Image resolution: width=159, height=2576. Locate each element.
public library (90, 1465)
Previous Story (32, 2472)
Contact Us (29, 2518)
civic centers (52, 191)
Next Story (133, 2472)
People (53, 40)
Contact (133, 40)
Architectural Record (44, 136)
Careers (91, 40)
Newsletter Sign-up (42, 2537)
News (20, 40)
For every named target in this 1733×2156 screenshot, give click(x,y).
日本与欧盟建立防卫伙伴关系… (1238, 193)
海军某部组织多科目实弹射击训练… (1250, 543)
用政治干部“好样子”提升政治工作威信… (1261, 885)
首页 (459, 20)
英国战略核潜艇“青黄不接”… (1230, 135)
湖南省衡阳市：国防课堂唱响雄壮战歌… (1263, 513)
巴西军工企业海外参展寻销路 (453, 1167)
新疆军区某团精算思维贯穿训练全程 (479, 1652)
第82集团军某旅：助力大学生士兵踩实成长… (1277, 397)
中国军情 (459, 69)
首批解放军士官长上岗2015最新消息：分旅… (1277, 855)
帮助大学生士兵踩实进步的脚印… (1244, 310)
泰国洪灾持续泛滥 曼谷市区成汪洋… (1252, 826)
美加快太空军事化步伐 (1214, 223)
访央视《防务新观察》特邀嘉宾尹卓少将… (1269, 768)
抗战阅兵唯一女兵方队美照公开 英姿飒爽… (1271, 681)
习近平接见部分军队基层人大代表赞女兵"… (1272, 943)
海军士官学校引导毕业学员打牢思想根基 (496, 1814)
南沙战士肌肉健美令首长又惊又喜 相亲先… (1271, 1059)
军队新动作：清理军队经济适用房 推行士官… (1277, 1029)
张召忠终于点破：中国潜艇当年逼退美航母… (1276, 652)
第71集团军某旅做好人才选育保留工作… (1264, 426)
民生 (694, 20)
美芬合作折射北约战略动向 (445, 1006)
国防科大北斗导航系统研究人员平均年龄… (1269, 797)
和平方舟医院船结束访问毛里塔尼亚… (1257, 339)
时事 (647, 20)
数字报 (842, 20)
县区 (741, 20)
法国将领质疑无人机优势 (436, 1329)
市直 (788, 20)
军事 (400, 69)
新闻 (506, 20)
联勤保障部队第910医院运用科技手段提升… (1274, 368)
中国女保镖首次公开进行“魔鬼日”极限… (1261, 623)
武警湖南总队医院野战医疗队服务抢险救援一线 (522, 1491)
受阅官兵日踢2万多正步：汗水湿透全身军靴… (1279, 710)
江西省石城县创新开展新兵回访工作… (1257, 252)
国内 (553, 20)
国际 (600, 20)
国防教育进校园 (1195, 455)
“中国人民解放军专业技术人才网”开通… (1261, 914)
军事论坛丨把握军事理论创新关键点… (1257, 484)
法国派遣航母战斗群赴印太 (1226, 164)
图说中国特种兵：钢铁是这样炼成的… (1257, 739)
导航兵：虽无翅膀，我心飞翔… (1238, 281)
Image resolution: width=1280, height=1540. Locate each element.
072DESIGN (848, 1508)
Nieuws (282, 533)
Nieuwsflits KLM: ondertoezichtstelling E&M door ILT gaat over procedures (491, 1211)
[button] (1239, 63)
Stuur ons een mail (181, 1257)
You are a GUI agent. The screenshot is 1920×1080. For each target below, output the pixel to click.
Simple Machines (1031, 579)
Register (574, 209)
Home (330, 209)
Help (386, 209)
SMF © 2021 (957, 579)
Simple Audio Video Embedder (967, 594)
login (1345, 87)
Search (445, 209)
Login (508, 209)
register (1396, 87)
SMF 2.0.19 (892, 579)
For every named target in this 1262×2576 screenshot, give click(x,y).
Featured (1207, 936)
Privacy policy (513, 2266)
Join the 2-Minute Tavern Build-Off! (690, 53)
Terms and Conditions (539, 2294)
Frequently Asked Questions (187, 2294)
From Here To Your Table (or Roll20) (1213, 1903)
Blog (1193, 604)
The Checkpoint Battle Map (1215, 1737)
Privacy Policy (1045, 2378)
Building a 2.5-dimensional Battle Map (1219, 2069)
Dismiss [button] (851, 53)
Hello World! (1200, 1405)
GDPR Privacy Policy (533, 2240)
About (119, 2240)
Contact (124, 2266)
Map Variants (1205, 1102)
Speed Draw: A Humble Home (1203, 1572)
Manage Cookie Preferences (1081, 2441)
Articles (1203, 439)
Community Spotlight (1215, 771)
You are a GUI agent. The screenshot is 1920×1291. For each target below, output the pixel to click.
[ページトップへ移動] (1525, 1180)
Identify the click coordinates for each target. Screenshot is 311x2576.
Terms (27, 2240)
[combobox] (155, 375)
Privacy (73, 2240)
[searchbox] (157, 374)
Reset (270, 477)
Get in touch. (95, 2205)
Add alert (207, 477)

== WHAT TO PRODUCE ==
I'd like the lines above from the one with "海军士官学校引导毕业学员打牢思想根基 (496, 1814)" up to and including the one with "国防科大北斗导航系统研究人员平均年龄… (1269, 797)" copied exactly, with no other lines.

== PROBLEM SOLUTION ==
海军士官学校引导毕业学员打牢思想根基 (496, 1814)
南沙战士肌肉健美令首长又惊又喜 相亲先… (1271, 1059)
军队新动作：清理军队经济适用房 推行士官… (1277, 1029)
张召忠终于点破：中国潜艇当年逼退美航母… (1276, 652)
第71集团军某旅做好人才选育保留工作… (1264, 426)
民生 (694, 20)
美芬合作折射北约战略动向 (445, 1006)
国防科大北斗导航系统研究人员平均年龄… (1269, 797)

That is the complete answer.